**PROBLEM REQUIREMENTS:** When you repeat the records, keep every word exact and drop each picture.

Records from a data source
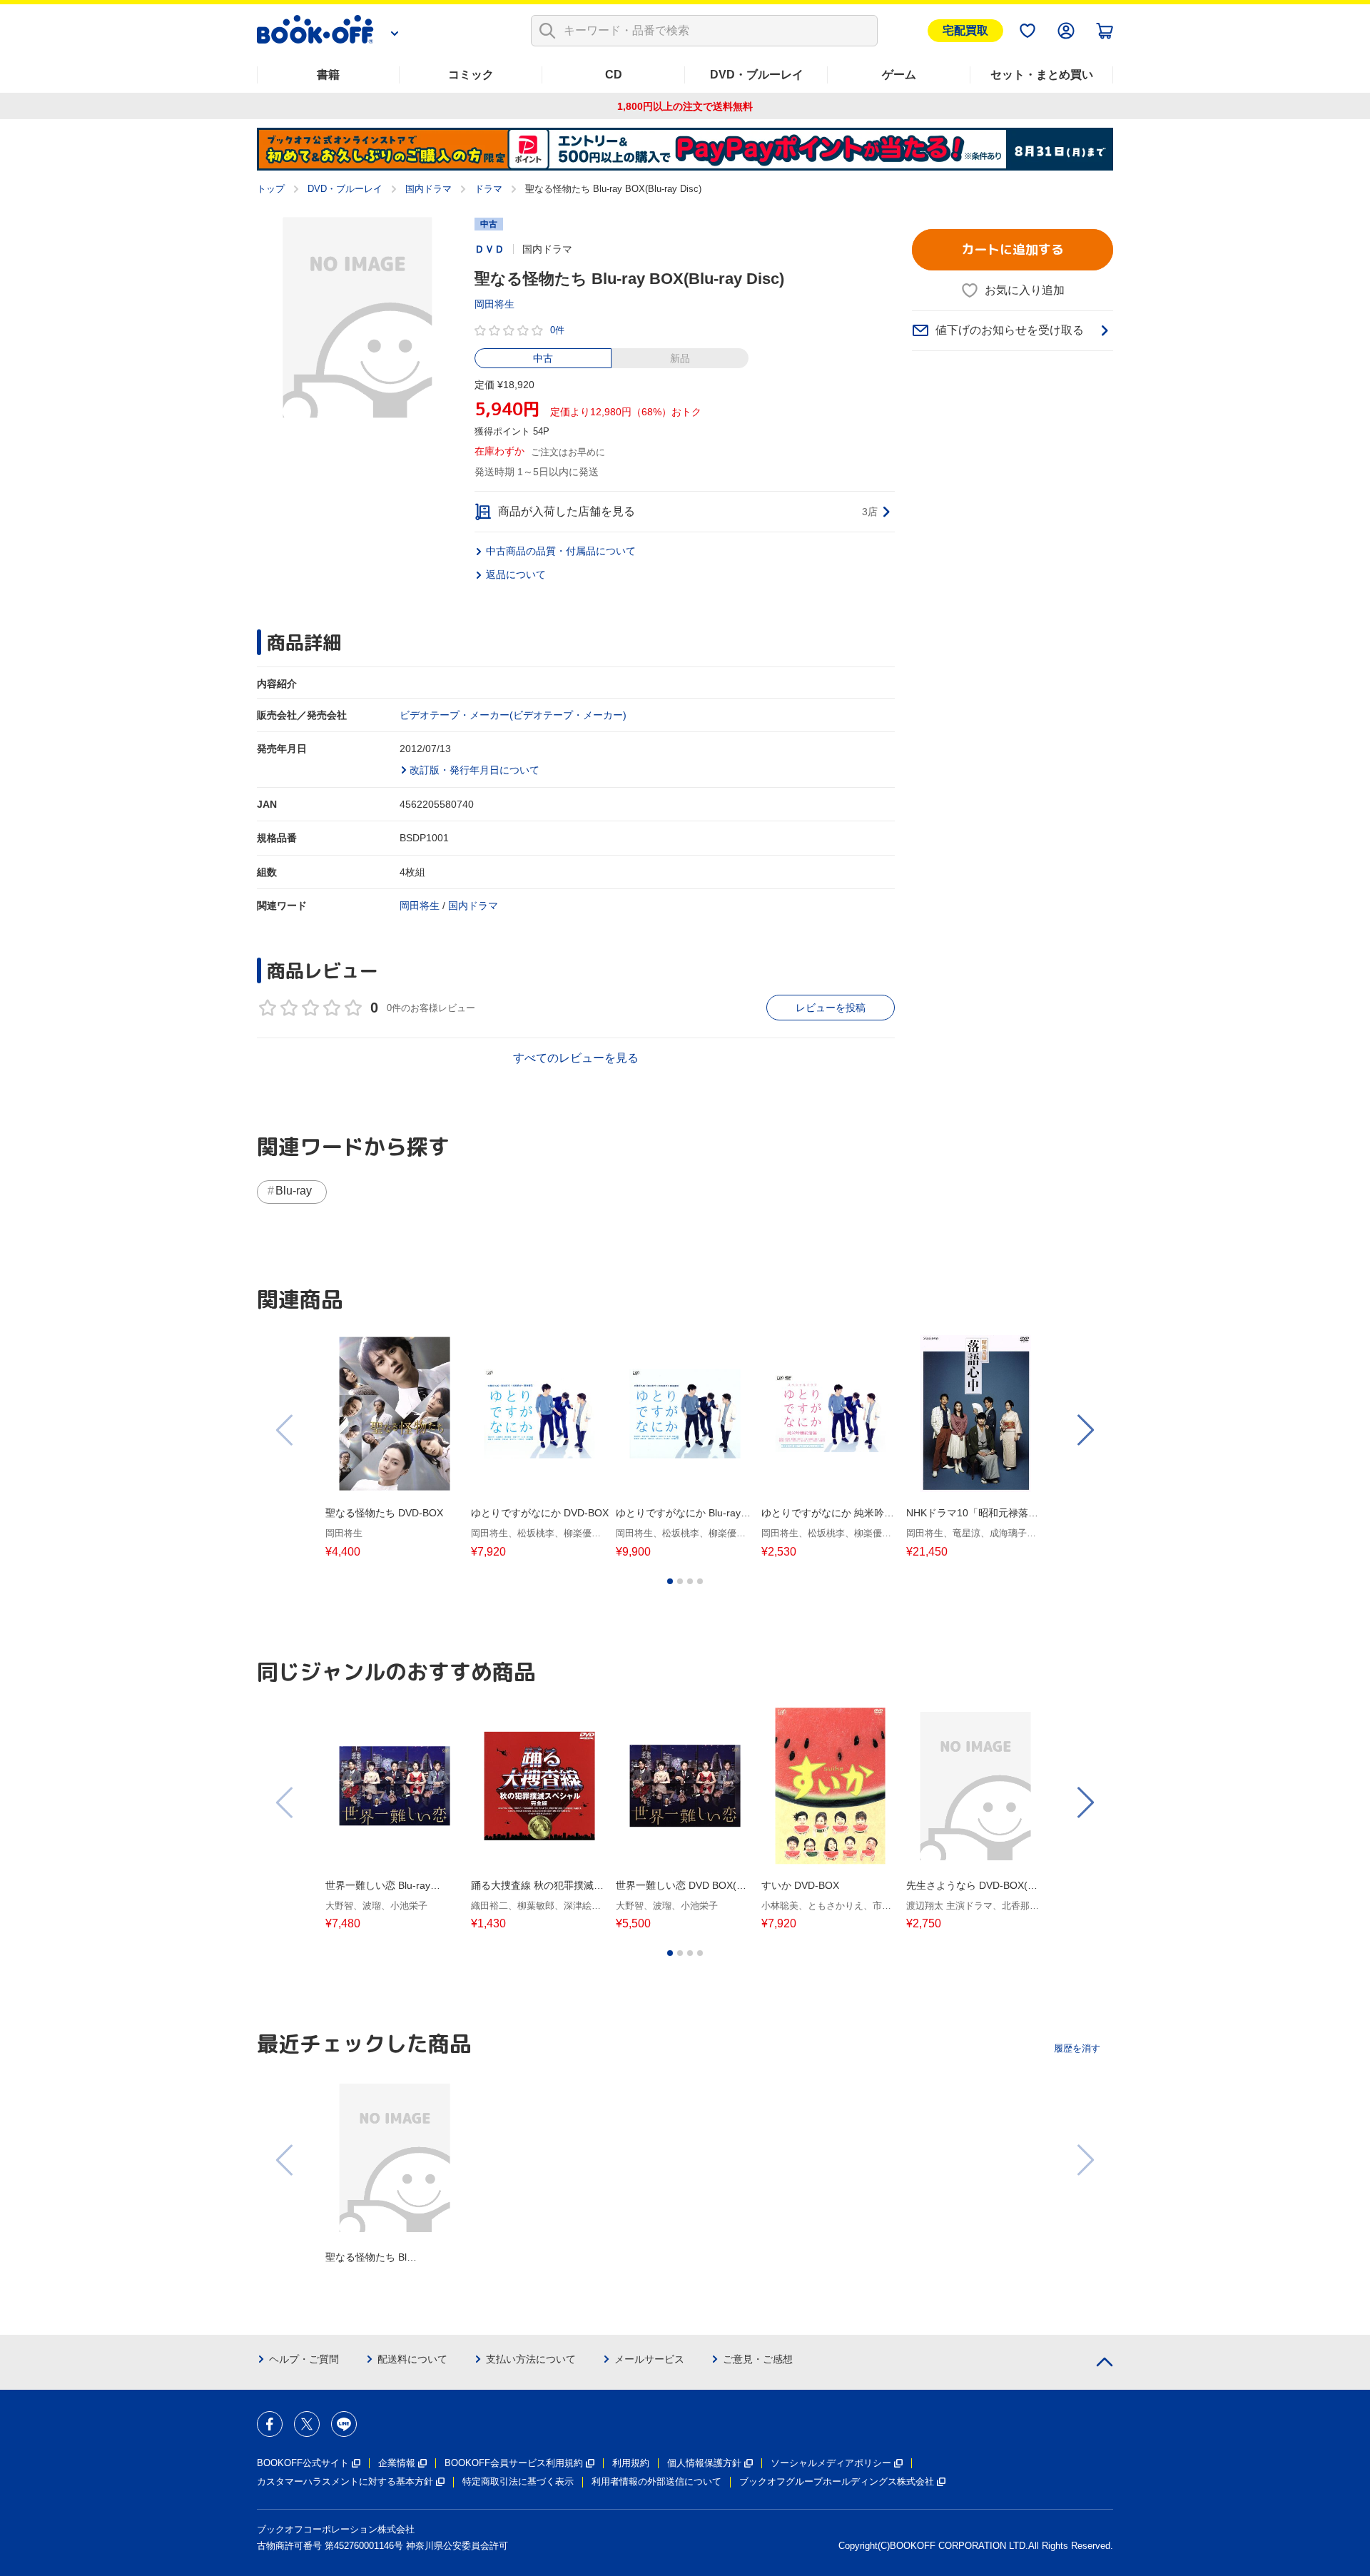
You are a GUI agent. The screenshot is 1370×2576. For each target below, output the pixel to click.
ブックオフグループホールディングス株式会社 (836, 2481)
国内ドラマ (428, 188)
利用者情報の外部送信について (656, 2481)
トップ (271, 188)
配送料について (412, 2359)
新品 (680, 358)
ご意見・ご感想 (758, 2359)
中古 (543, 358)
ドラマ (488, 188)
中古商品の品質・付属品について (561, 551)
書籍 (328, 75)
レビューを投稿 (831, 1007)
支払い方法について (531, 2359)
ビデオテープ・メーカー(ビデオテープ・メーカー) (513, 715)
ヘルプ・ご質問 (304, 2359)
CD (613, 75)
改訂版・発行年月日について (474, 770)
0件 (557, 330)
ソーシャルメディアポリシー (831, 2463)
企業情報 (396, 2463)
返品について (516, 574)
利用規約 (630, 2463)
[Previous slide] (285, 1430)
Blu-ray (293, 1191)
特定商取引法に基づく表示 (518, 2481)
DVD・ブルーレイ (756, 75)
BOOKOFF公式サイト (303, 2463)
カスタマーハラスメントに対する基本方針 (345, 2481)
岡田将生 (494, 304)
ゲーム (899, 75)
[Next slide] (1084, 1430)
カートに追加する (1012, 249)
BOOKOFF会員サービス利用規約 (514, 2463)
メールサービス (649, 2359)
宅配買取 (965, 30)
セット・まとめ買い (1041, 75)
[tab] (670, 1581)
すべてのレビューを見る (576, 1058)
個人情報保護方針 (704, 2463)
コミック (471, 75)
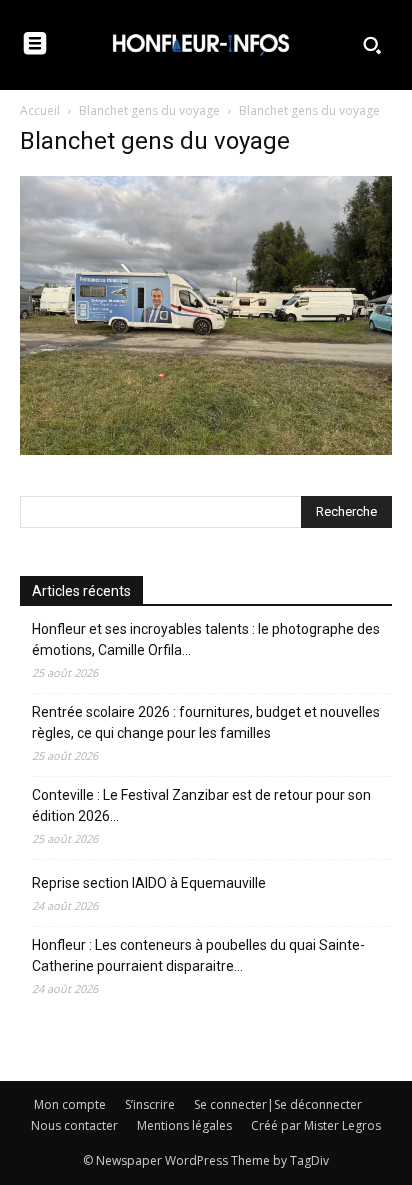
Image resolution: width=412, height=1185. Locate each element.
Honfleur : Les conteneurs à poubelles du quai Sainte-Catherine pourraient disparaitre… (198, 955)
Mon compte (70, 1104)
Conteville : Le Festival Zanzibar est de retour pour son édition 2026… (201, 805)
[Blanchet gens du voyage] (206, 449)
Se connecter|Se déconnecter (278, 1104)
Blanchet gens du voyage (149, 110)
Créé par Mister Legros (316, 1125)
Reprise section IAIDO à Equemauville (150, 883)
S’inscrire (150, 1104)
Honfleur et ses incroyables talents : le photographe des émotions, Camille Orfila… (206, 639)
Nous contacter (74, 1125)
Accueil (40, 110)
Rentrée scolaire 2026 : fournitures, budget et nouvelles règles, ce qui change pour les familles (206, 722)
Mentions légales (184, 1125)
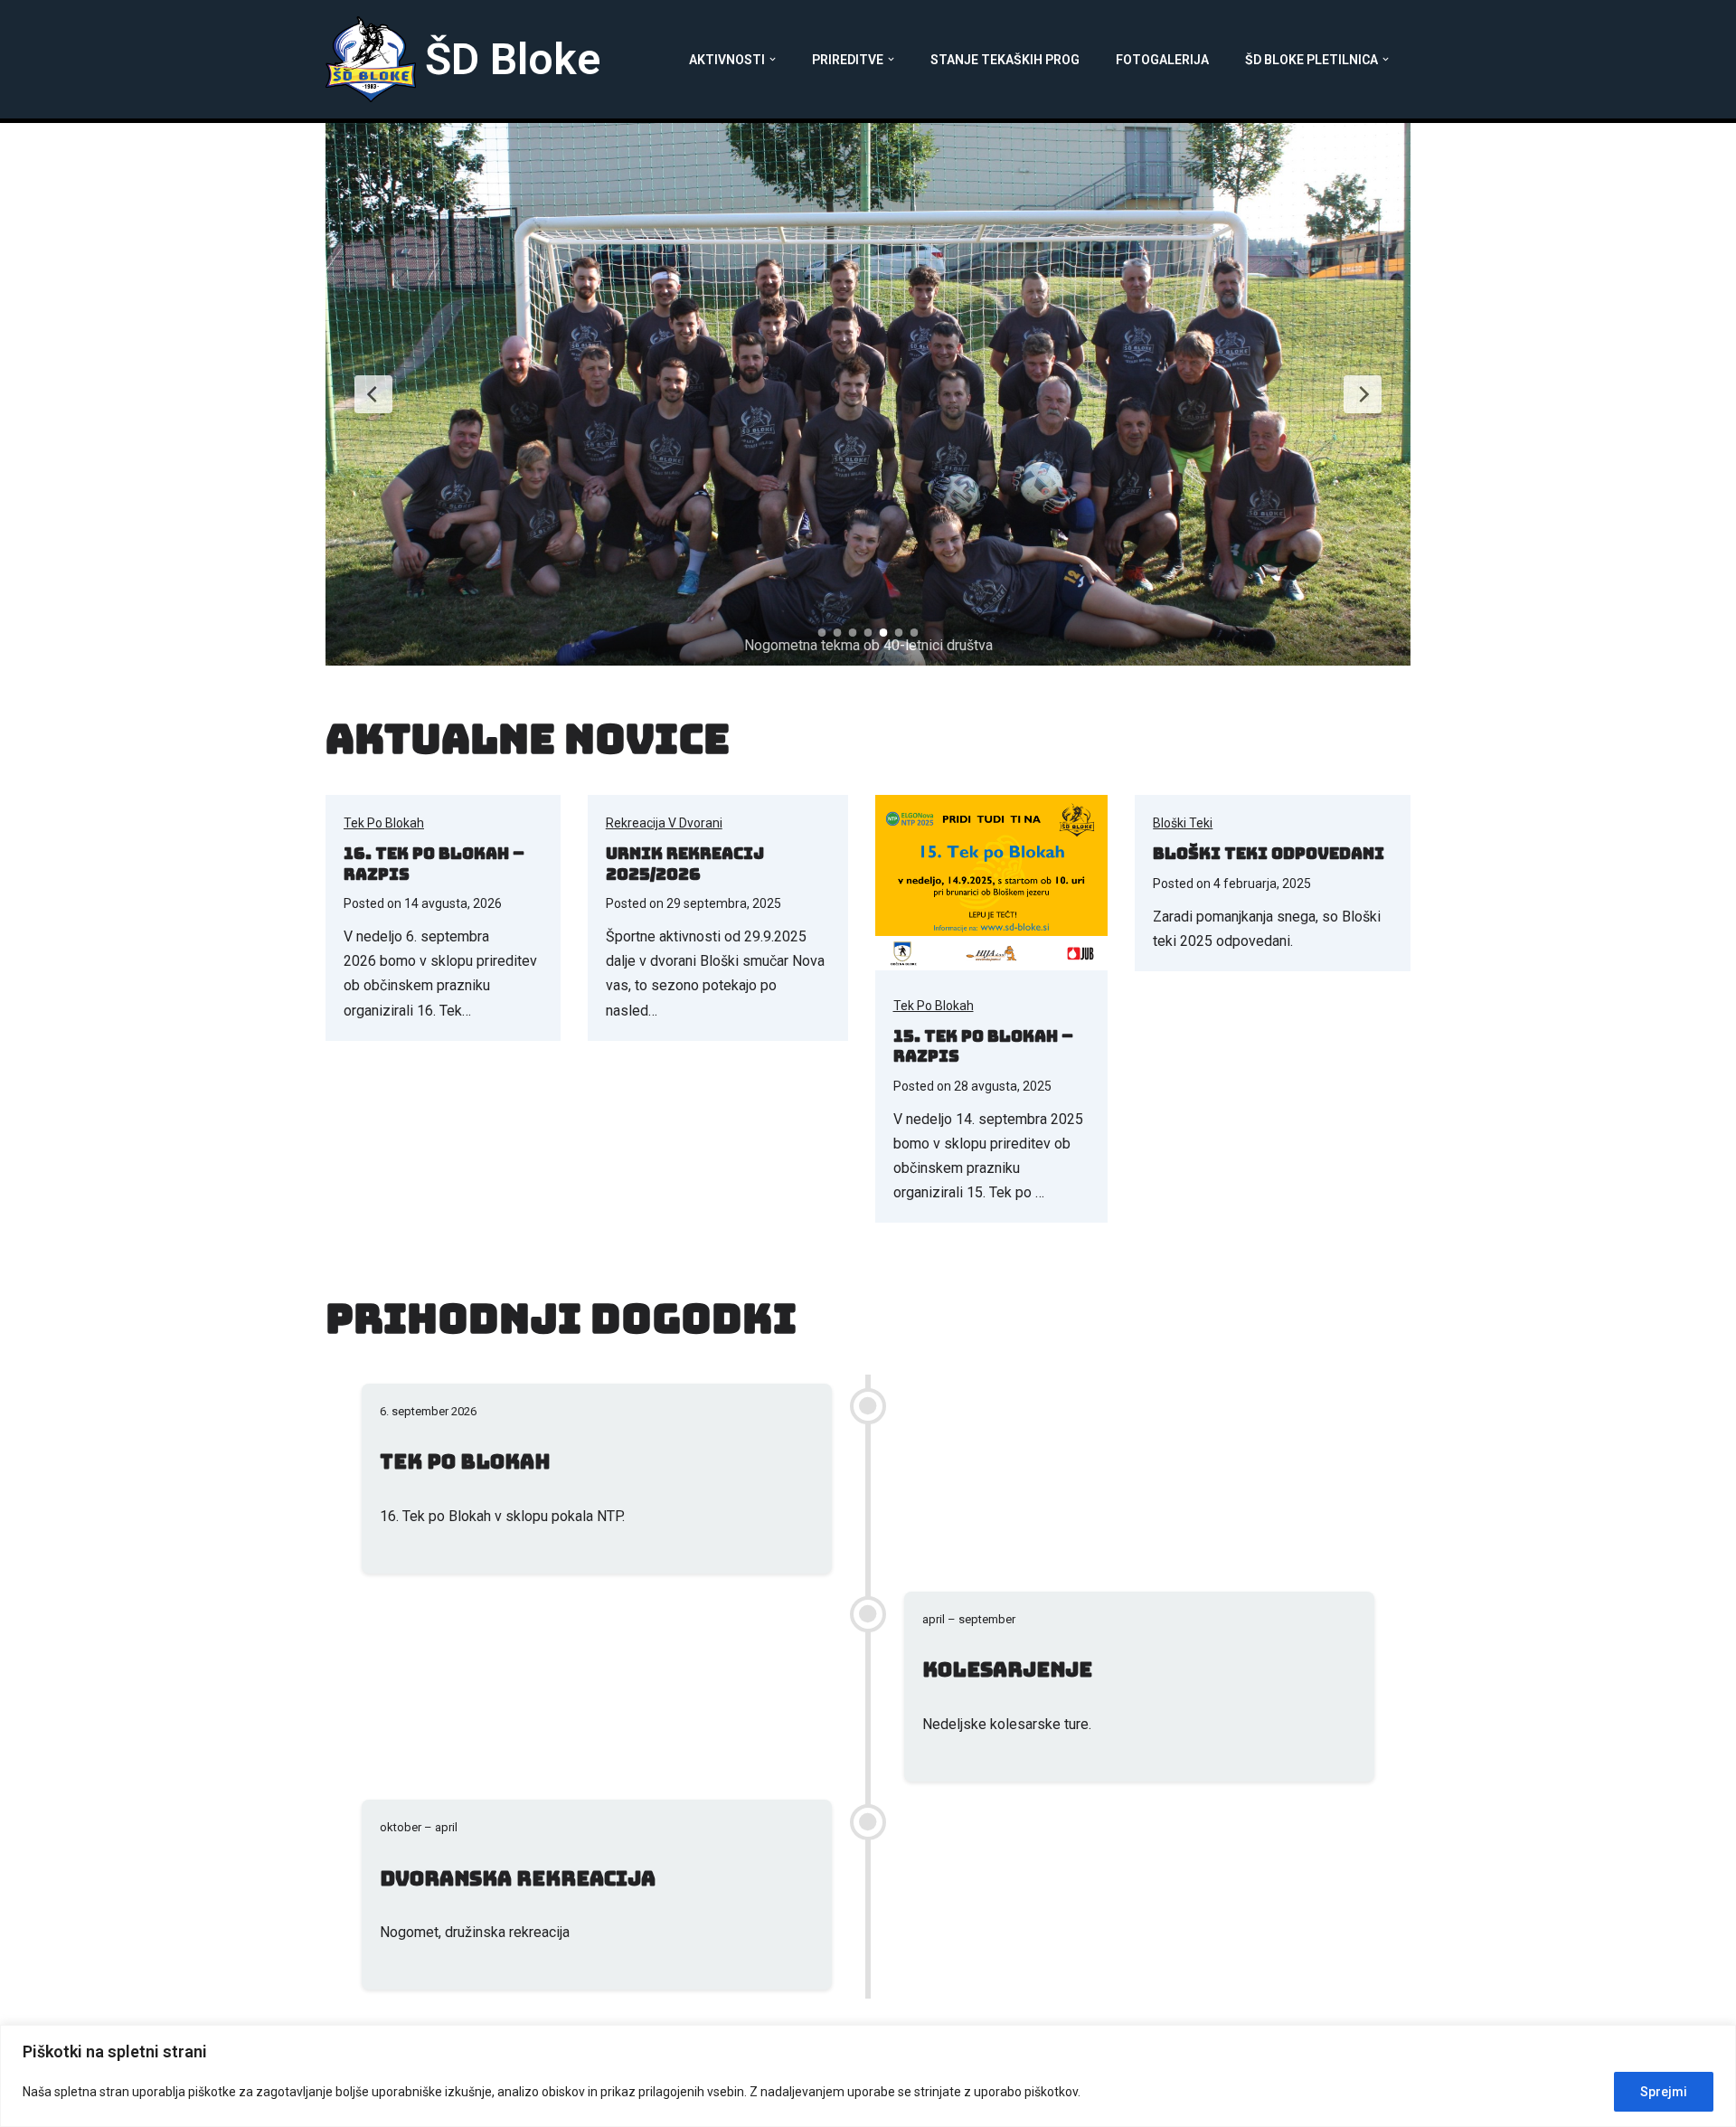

**SOLVED EXERCISE:**
You are a GUI agent. The screenshot is 1370×2576. For each target below, output the pixel to click.
ブックオフグループホールディングス株式会社 (836, 2481)
国内ドラマ (428, 188)
利用者情報の外部送信について (656, 2481)
トップ (271, 188)
配送料について (412, 2359)
新品 (680, 358)
ご意見・ご感想 (758, 2359)
中古 (543, 358)
ドラマ (488, 188)
中古商品の品質・付属品について (561, 551)
書籍 (328, 75)
レビューを投稿 (831, 1007)
支払い方法について (531, 2359)
ビデオテープ・メーカー(ビデオテープ・メーカー) (513, 715)
ヘルプ・ご質問 (304, 2359)
CD (613, 75)
改訂版・発行年月日について (474, 770)
0件 (557, 330)
ソーシャルメディアポリシー (831, 2463)
企業情報 (396, 2463)
返品について (516, 574)
利用規約 (630, 2463)
[Previous slide] (285, 1430)
Blu-ray (293, 1191)
特定商取引法に基づく表示 (518, 2481)
DVD・ブルーレイ (756, 75)
BOOKOFF公式サイト (303, 2463)
カスタマーハラスメントに対する基本方針 (345, 2481)
岡田将生 (494, 304)
ゲーム (899, 75)
[Next slide] (1084, 1430)
カートに追加する (1012, 249)
BOOKOFF会員サービス利用規約 (514, 2463)
メールサービス (649, 2359)
宅配買取 (965, 30)
セット・まとめ買い (1041, 75)
[tab] (670, 1581)
すべてのレビューを見る (576, 1058)
個人情報保護方針 (704, 2463)
コミック (471, 75)
Image resolution: width=412, height=1185. Locate each element.
Honfleur : Les conteneurs à poubelles du quai Sainte-Catherine pourraient disparaitre… (198, 955)
Mon compte (70, 1104)
Conteville : Le Festival Zanzibar est de retour pour son édition 2026… (201, 805)
[Blanchet gens du voyage] (206, 449)
Se connecter|Se déconnecter (278, 1104)
Blanchet gens du voyage (149, 110)
Créé par Mister Legros (316, 1125)
Reprise section IAIDO à Equemauville (150, 883)
S’inscrire (150, 1104)
Honfleur et ses incroyables talents : le photographe des émotions, Camille Orfila… (206, 639)
Nous contacter (74, 1125)
Accueil (40, 110)
Rentrée scolaire 2026 : fournitures, budget et nouvelles règles, ce qui change pour les familles (206, 722)
Mentions légales (184, 1125)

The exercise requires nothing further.